Given:- In a triangle PQR, N is a point on PR such that QN $\perp$ PR and PN.NR = QN2

To prove:-$\angle$ PQR = 90°

Proof:

We have PN.NR = QN2

$\\\Rightarrow PN.NR=QN.QN\\\frac{PN}{QN}=\frac{QN}{NR}\; \; \; \; \; \; \; ....(1)$

$In \Delta QNP \; and\; \Delta RNQ$

$\frac{PN}{QN}=\frac{QN}{NR}$

and $\angle$PNQ = $\angle$RNQ          (each equal to 90°)

we know that if one angle of a triangle is equal to one angle of another triangle and the sides including these angles are in the same ratio, then the triangles are similar by SAS similarity criterion.

$\therefore \Delta QNP \sim \Delta RNQ$

Then $\Delta$QNP and $\Delta$RNQ are equiangular.

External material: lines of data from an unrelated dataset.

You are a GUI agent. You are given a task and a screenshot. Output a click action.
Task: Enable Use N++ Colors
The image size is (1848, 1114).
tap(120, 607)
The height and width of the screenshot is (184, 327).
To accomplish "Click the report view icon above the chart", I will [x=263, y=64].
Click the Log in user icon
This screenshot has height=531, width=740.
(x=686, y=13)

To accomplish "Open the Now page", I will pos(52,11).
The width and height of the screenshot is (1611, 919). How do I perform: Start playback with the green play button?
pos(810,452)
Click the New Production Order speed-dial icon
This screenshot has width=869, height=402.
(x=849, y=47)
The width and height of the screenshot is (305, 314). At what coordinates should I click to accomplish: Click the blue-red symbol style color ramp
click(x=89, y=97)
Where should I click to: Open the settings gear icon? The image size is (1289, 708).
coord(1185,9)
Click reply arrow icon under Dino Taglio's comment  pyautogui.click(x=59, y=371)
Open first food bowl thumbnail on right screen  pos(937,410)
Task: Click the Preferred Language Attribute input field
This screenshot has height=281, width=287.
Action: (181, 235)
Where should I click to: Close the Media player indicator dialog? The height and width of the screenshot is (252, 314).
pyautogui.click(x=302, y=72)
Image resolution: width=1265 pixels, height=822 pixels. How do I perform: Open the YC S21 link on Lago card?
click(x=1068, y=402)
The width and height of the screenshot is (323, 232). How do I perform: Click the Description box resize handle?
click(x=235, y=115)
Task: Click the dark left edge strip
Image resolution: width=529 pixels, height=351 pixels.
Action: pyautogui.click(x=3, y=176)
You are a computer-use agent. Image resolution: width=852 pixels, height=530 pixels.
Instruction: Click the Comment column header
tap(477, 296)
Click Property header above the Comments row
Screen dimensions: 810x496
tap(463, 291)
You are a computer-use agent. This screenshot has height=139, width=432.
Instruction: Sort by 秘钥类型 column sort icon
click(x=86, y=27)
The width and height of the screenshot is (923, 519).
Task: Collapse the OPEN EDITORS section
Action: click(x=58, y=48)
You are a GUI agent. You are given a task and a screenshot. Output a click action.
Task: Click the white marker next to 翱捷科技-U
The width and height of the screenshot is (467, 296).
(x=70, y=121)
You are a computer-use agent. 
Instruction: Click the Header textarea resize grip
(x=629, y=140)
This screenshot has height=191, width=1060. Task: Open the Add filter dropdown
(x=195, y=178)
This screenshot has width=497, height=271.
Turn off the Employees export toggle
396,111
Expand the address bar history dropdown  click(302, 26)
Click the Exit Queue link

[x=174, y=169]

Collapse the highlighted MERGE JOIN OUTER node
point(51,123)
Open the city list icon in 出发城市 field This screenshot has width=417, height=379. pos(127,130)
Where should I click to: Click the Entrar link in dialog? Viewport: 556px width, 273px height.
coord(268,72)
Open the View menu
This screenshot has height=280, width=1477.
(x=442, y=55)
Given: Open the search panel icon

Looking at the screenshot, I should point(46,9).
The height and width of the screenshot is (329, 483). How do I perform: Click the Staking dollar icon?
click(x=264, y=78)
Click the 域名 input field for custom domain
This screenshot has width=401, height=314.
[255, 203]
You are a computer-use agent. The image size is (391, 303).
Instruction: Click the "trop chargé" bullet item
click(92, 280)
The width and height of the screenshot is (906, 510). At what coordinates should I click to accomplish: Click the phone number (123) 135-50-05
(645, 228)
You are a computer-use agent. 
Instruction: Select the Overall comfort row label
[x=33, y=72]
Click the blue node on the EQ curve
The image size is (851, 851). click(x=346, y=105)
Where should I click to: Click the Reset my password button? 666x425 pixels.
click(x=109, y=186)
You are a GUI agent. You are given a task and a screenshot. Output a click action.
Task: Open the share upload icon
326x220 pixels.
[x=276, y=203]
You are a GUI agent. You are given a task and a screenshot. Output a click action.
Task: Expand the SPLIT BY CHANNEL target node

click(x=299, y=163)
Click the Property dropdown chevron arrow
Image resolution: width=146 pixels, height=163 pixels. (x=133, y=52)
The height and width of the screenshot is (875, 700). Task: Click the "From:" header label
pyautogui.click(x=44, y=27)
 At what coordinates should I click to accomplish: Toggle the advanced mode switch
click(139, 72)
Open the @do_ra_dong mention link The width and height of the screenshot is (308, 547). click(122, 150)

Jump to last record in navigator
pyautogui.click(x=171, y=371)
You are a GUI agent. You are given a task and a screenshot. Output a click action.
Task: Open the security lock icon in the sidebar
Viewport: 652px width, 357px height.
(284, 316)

i.e.   $\angle PQN = \angle QRN \; \; \; \; \; ....(2)$

$\angle RQN = \angle QPN \; \; \; \; \; ....(3)$

adding equation (2) and (3) we get

$\angle PQN + \angle RQN = \angle QRN + \angle QPN$

$\Rightarrow \angle PQR = \angle QRN + \angle QPN \; \; \; \; \; ...(4)$

In triangle PQR

$\angle PQR + \angle QPR + \angle QRP = 180^{o}$

$\angle PQR + \angle QPN + \angle QRN = 180^{o}$

$\begin{Bmatrix} \because \angle QPR=\angle QPN \\\angle QRP=\angle QRN \end{Bmatrix}$

$\angle PQR + \angle PQR = 180^{o}$

[Using equation (4)]

$2\angle PQR=180^{o}$

$\angle PQR=\frac{180^{o}}{2}$

$\angle PQR=90^{o}$

Hence proved

#### Corresponding sides of two similar triangles are in the ratio of 2 : 3. If the area of the smaller triangle is 48 cm2, find the area of the larger triangle.

Given:- Corresponding sides of two similar triangles are in the ratio of 2 : 3.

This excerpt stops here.